Venerdì 15 febbraio 2019
Gen 3,1-8; Sal 31; Mc 7,31-37
31Di nuovo, uscito dalla regione di Tiro, passando per Sidone, venne verso il mare di Galilea in pieno territorio della Decàpoli. 32Gli portarono un sordomuto e lo pregarono di imporgli la mano. 33Lo prese in disparte, lontano dalla folla, gli pose le dita negli orecchi e con la saliva gli toccò la lingua; 34guardando quindi verso il cielo, emise un sospiro e gli disse: «Effatà», cioè: «Apriti!». 35E subito gli si aprirono gli orecchi, si sciolse il nodo della sua lingua e parlava correttamente. 36E comandò loro di non dirlo a nessuno.

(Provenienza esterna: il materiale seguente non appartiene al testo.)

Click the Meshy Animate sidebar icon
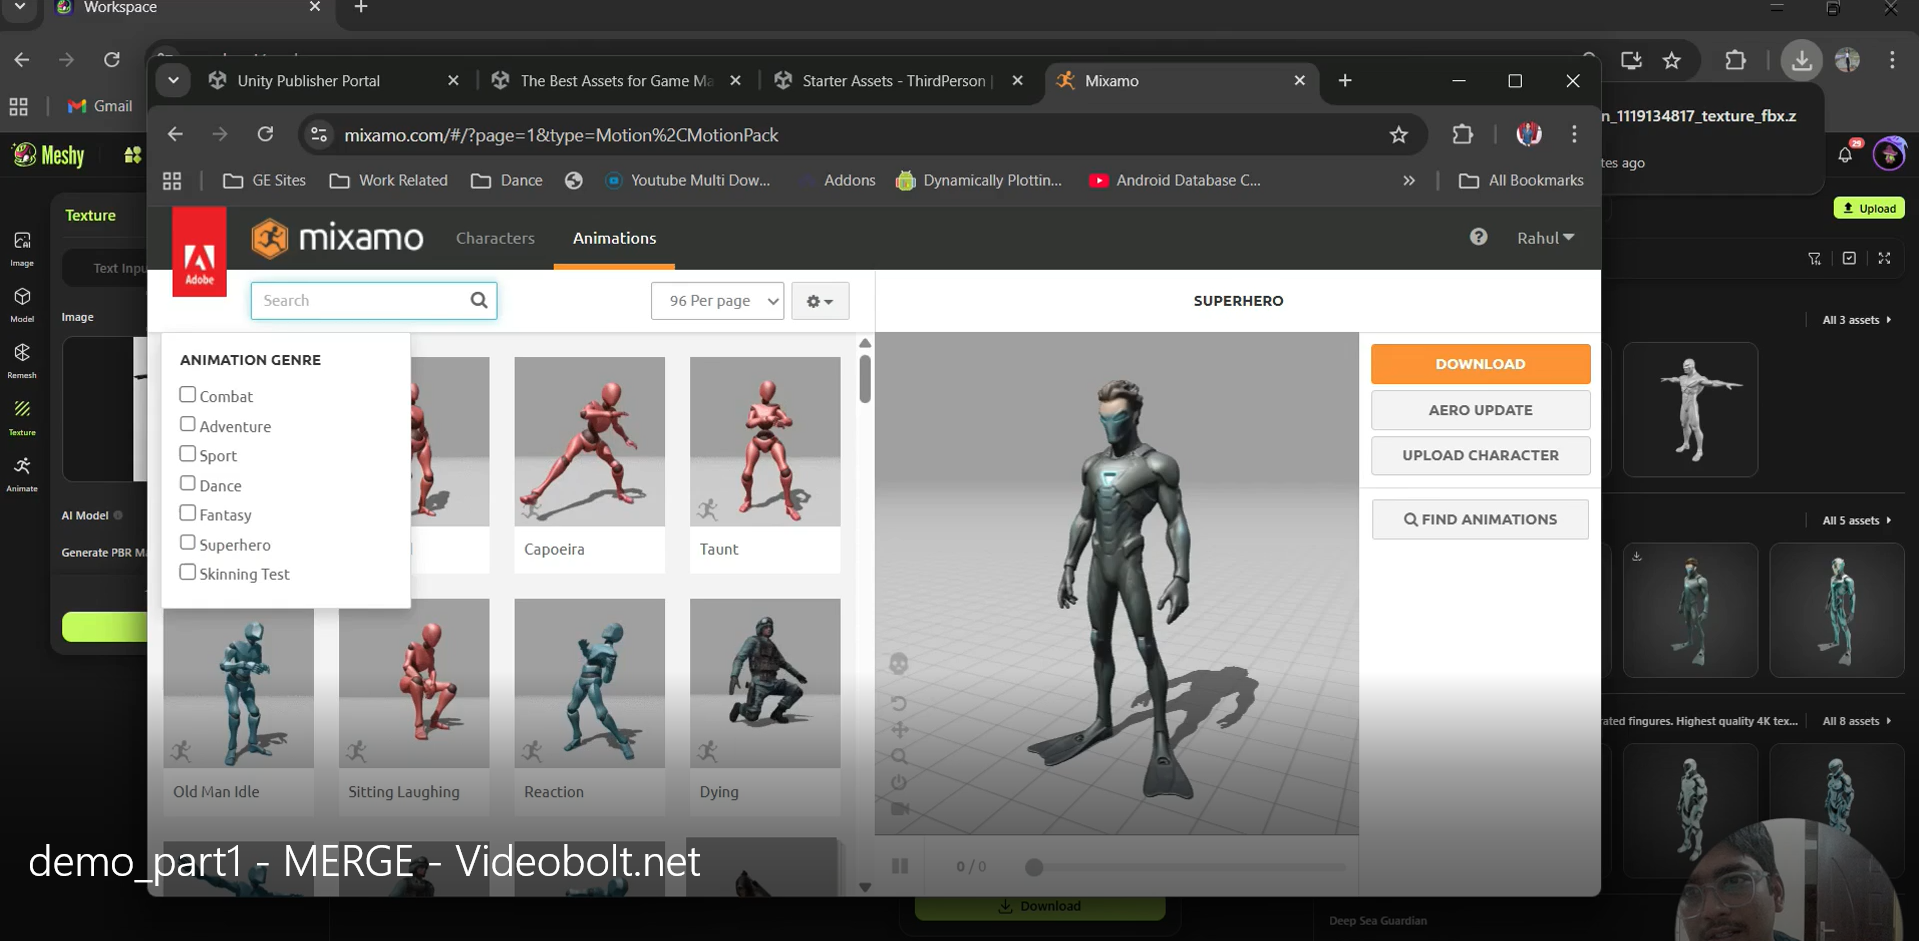Screen dimensions: 1919x941 pos(22,473)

Ma più egli lo proibiva, più essi lo proclamavano 37e, pieni di stupore, dicevano: «Ha fatto bene ogni cosa: fa udire i sordi e fa parlare i muti!»
Come ci sarebbe bisogno anche oggi di questo miracolo di Gesù. Non perché ci siano tanti sordi e muti nel corpo, ma perché spesso udiamo, ma non sappiamo ascoltare e comunichiamo, ma non sappiamo parlare. L’ascolto dell’altro, l’ascolto di Dio sono alla base di ciò che poi faremo nella nostra vita e sono già un’opera di bene di per sé. Dare valore alle parole e alla comunicazione è anche questo un gesto rivoluzionario: quanta gente non dà più peso alla parola e la usa solo per ottenere ciò che vuole.

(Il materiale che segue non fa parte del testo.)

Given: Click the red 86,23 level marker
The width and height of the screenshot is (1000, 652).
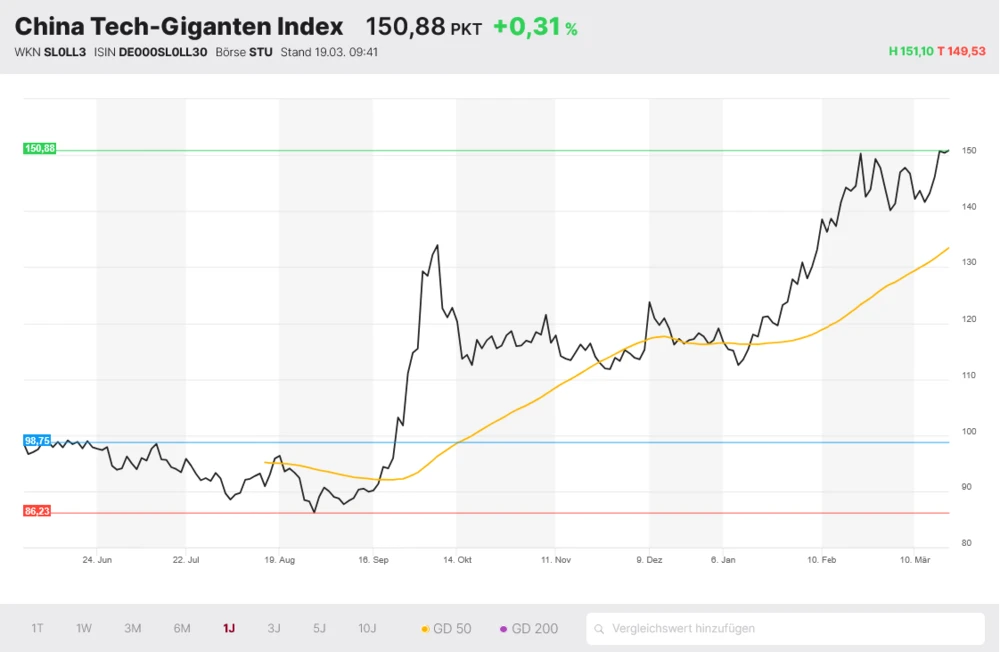Looking at the screenshot, I should point(38,512).
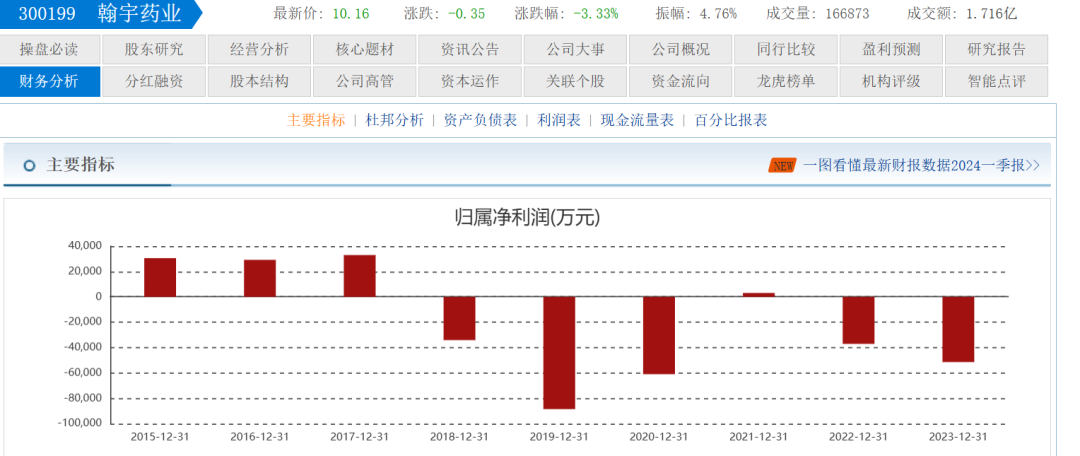View the 杜邦分析 sub-section

point(394,120)
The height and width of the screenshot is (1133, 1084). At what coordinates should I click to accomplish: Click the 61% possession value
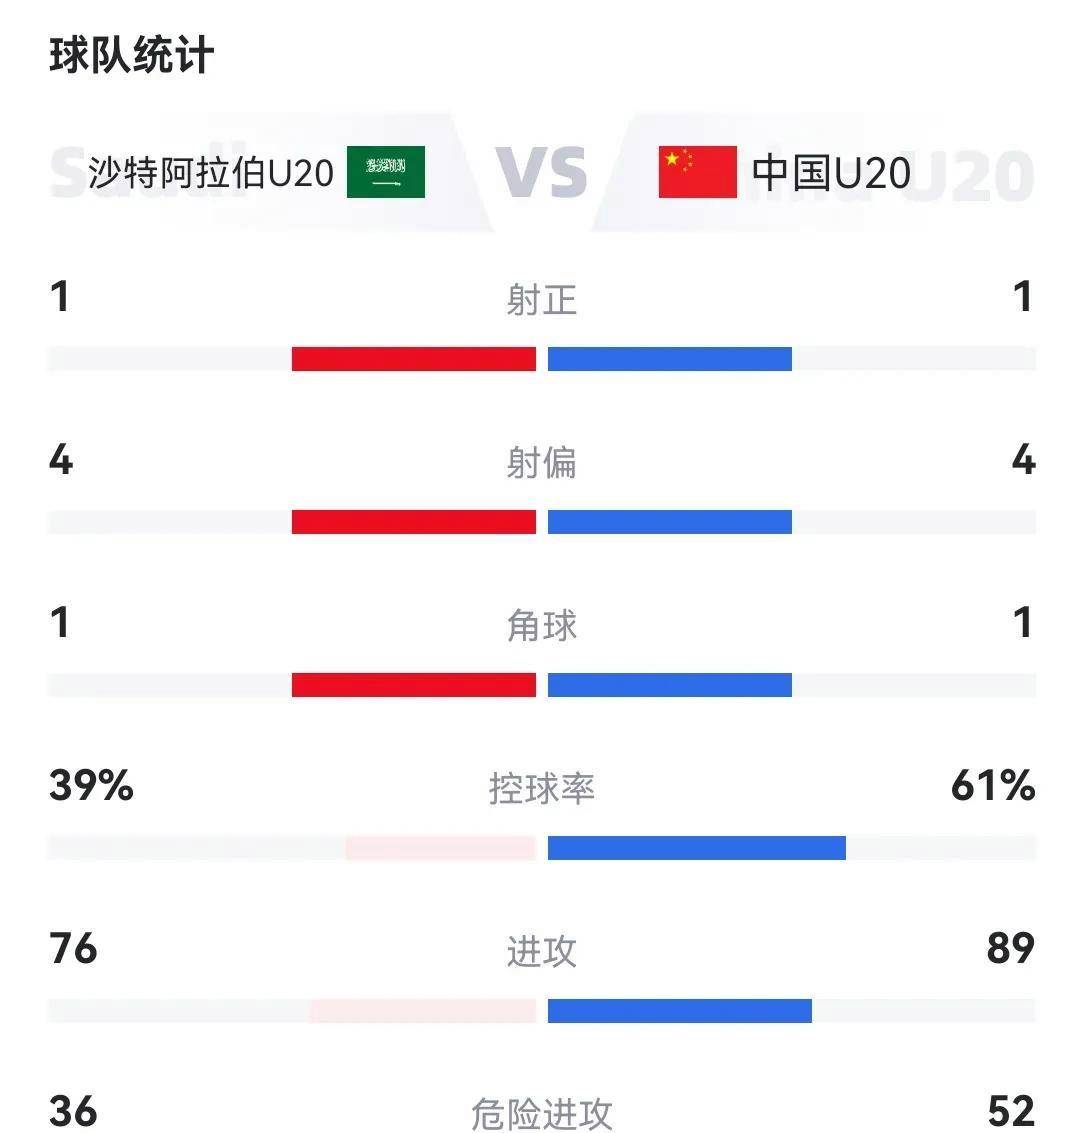(x=992, y=786)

UN PROPOSITO UN’ INTERCESSIONE UN GRAZIE UN PERDONO
Un pensiero per riflettere Secondo la tradizione, nell’attimo che precede la morte, ognuno di noi conosce il vero motivo dell’esistenza. È in quel momento che si materializzano l’Inferno e il Paradiso. L’Inferno è guardarsi indietro in quella frazione di secondo e scoprire di aver sprecato l’occasione per rendere degno il miracolo della vita. Il Paradiso è saper affermare in quell’istante: “Ho commesso alcuni errori, ma non sono stato un vigliacco. Ho vissuto appieno la vita e mi sono prodigato in ogni mia azione”. (Paolo Coehlo)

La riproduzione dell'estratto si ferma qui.